This puzzle can be solved using the following concepts. Practice using these concepts and improve your skills.

Goal

Men are sending robots to Mars as precursors for the final target of colonization.

The robots are called Mobile Construction Vehicles (MCV), that rove on Mars surface to seek suitable stationing sites. MCV will deploy itself to become a shelter for all kinds of equipment to establish power, communications, heating, plant cultivation and manufacturing basics by robotic systems. There are multiple MCVs to deploy to form a network of colonies.
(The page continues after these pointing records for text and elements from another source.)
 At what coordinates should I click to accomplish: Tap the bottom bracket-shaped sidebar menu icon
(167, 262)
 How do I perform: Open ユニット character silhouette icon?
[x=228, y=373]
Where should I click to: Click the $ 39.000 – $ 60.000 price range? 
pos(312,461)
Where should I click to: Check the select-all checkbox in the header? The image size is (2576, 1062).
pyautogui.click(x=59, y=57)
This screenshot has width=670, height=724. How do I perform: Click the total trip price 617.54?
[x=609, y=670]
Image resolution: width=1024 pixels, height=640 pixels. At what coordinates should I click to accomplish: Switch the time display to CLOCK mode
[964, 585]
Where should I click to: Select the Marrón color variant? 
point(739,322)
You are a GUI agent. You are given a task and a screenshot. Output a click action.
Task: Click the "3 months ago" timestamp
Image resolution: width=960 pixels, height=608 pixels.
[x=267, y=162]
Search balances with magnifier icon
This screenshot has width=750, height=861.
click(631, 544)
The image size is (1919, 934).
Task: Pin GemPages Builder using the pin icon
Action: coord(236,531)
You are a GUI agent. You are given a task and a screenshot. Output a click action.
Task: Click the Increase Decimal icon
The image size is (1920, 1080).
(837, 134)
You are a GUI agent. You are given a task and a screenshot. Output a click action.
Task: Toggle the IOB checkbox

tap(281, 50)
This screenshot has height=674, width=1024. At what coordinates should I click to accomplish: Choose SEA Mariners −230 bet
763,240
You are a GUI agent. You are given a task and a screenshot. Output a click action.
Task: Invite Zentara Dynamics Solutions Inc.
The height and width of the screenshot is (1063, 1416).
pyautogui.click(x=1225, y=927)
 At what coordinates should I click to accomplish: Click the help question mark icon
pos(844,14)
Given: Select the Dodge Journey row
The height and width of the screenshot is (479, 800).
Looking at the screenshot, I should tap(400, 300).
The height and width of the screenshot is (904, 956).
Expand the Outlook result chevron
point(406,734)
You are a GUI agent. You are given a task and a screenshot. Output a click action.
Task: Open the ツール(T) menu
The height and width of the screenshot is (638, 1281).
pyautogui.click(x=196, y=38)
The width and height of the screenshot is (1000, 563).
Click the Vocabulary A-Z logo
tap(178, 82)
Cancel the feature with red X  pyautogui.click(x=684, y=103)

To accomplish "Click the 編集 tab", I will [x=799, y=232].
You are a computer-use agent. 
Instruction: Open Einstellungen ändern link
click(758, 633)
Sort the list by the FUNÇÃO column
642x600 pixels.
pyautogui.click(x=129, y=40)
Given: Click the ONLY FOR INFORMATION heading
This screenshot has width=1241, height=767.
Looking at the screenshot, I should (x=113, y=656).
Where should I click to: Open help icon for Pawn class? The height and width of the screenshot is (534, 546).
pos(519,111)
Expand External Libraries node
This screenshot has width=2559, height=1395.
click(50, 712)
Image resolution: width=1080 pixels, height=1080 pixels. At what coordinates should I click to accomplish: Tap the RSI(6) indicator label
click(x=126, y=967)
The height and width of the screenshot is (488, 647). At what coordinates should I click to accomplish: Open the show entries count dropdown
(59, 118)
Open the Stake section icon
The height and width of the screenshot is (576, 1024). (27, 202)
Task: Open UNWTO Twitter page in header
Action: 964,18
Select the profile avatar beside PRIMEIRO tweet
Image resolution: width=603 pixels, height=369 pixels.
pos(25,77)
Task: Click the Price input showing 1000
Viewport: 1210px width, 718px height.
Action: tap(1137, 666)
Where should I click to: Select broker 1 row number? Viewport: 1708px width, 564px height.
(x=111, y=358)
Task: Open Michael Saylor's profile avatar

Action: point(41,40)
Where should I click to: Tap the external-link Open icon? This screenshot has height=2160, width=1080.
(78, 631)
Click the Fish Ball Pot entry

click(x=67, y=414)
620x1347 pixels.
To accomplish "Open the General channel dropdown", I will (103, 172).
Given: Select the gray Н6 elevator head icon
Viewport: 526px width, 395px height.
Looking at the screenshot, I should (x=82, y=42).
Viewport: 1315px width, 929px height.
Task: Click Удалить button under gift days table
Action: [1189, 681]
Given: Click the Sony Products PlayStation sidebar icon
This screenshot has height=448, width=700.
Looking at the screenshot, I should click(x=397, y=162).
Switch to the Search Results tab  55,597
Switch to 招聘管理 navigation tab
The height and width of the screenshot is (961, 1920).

It is necessary to keep a communication link between the deployment stations. There are two forms of communication. One is by a xG wireless network (evolved from 1G, 2G, 3G...). Wireless transmitters are simple and sturdy but have a transmission distance limit, determined by the designed power consumption. To standardize the equipment, all MCVs to send to Mars will be equipped with wireless transmitters of the same specification.

The second communication mode is by satellite microwave transmission. Communication by satellites does not have a distance limit but it needs an extra bulky equipment installed in the station. Some but not all stations will have satellite transmitters besides the standard wireless transmitters.

Commu distance
You, as the network architect, are given a list of planned stationing sites on Mars, denoted by (x,y) coordinates. Each site will have a MCV to deploy. The deployment area is carefully chosen to be a flatland so that we assume the land is flat.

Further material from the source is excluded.